_INSTRUCTIONS FOR THE TASK_
From the Unique Binary Search Trees page below, copy out the part that opens with the words containing "96. Unique Binary" and closes with "values set to 1.", and substitute "bottom-up tabulation" for every occurrence of "dynamic programming".

96. Unique Binary Search Trees
Tree, BST, Math, DP, Binary Tree ·Problem Statement
link: https://leetcode.com/problems/unique-binary-search-trees/ https://leetcode.cn/problems/unique-binary-search-trees/
Given an integer n, return the number of structurally unique BST’s (binary search trees) which has exactly n nodes of unique values from 1 to n.
Example:
Input: n = 3
Output: 5
Input: n = 1
Output: 1
Solution Approach
The solution employs a dynamic programming technique to iteratively compute the number of unique BSTs for each value up to n by leveraging the Cartesian product of left and right subtree possibilities.
Algorithm
- A dynamic programming array dp of size n + 1 is initialized with all values set to 1.
- For each number i from 2 to n, the algorithm computes the number of unique BSTs by iterating over numbers j from 0 to i-1 and using the formula dp[j] * dp[i-1-j].
- The final result is the value of dp[n], representing the total unique BSTs for n distinct values.
Implement
class Solution:
def numTrees(self, n: int) -> int:
dp = [1] * (n + 1)
for i in range(2, n + 1):
tmp = 0
for j in range(0, i):
tmp += dp[j] * dp[i - 1 - j]
dp[i] = tmp
return dp[n]

_MATERIAL PROVIDED_
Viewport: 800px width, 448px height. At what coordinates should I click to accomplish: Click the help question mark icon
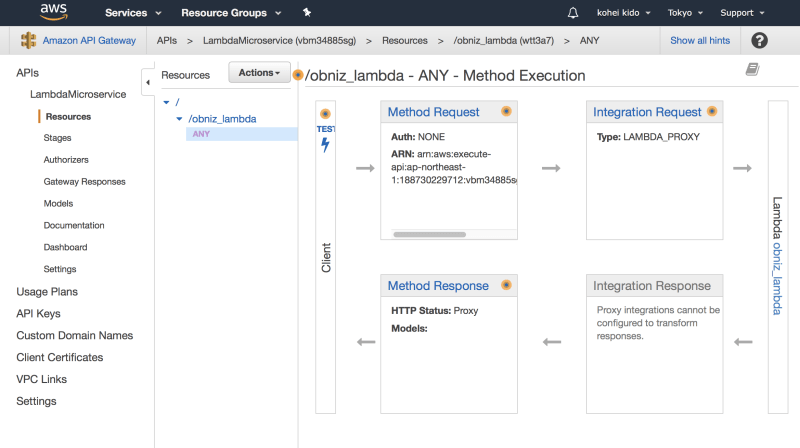click(759, 40)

_TASK RESULT_
96. Unique Binary Search Trees
Tree, BST, Math, DP, Binary Tree ·Problem Statement
link: https://leetcode.com/problems/unique-binary-search-trees/ https://leetcode.cn/problems/unique-binary-search-trees/
Given an integer n, return the number of structurally unique BST’s (binary search trees) which has exactly n nodes of unique values from 1 to n.
Example:
Input: n = 3
Output: 5
Input: n = 1
Output: 1
Solution Approach
The solution employs a bottom-up tabulation technique to iteratively compute the number of unique BSTs for each value up to n by leveraging the Cartesian product of left and right subtree possibilities.
Algorithm
- A bottom-up tabulation array dp of size n + 1 is initialized with all values set to 1.